The writer is saying that Godde loves us enough to marry us. This was not a new idea back then. The prophet Hosea compared Godde to a husband and ordinary people like you and me to a wife who doesn’t love her husband enough, who wants to go out and be a good-time girl and have fun instead of being nice and submissive and obedient. The Fourth Gospel is all about how in his earthly life Jesus was our messianic bridegroom.

Godde loves us intimately and intensely, as intensely as a husband ought to love his wife, as a wife ought to love her husband. Earlier in Ephesians, in verses we heard two weeks ago, the writer says, “Therefore be imitators of Godde, beloved children, and live in love, as Christ loved us and gave himself up for us.” And in today’s reading, he says that a husband should love his wife just as Christ loved the church and gave himself up for her.

The writer tells wives that they have to respect their husbands, but he tells husbands they’re supposed to love their wives so much they’d be willing to die for them. He’s saying, “Your wife would starve to death without you to take care of her. Love your neighbor as much as you love yourself. Love your wife as much as you love yourself. Wives, respect your husbands. Husbands, love your wives so deeply that if necessary you would die for her.” And not by e- mail.

Today, almost two thousand years after the letter to the Ephesians was written, our world and our culture have changed dramatically.
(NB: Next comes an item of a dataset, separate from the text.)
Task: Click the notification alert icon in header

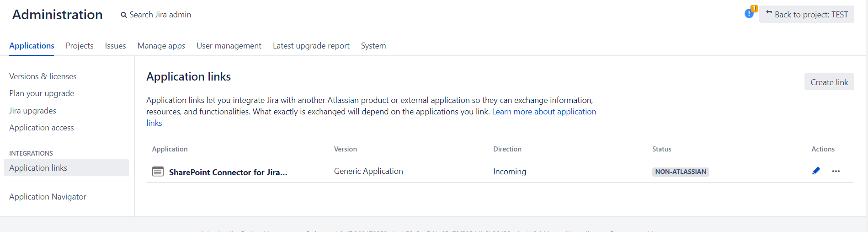Action: pyautogui.click(x=749, y=13)
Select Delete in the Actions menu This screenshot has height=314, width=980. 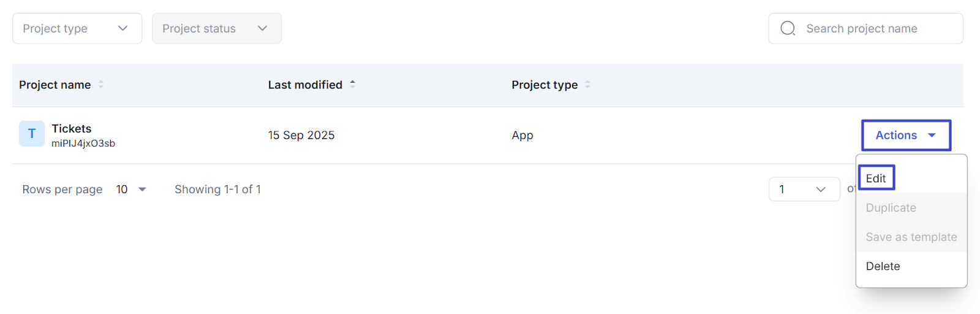(x=883, y=266)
And we’re not going back. I don’t think that even the Southern Baptists are going to want to make it illegal for a woman to know how to read and write, or illegal for a woman to work outside the home. I don’t think even the Southern Baptists are going to say that a wedding has to last at least a week, and that the groom’s family has to give every single wedding guest a present that is as expensive as a new car.

I don’t think Godde wants us to turn off our brains, just because we’re Christians. I don’t think that just because the human man who wrote the letter to the Ephesians lived in a world where men were in charge of everything and women either did as they were told or became prostitutes, that’s the kind of world we ought to want for ourselves. Just because the holy scriptures were written in a certain world, that doesn’t mean that THAT WORLD was holy. Only Godde is perfect. ONLY Godde is perfect.

I think that Godde loves us intimately, intensely, unconditionally, the way a husband should love his wife and the way a wife should love her husband. We should treat each other with respect and dignity. And we should imitate God’s love. We should walk in love, LIVE in love, because Christ loves us enough to be willing to die for us. It doesn’t get any more beautiful than that.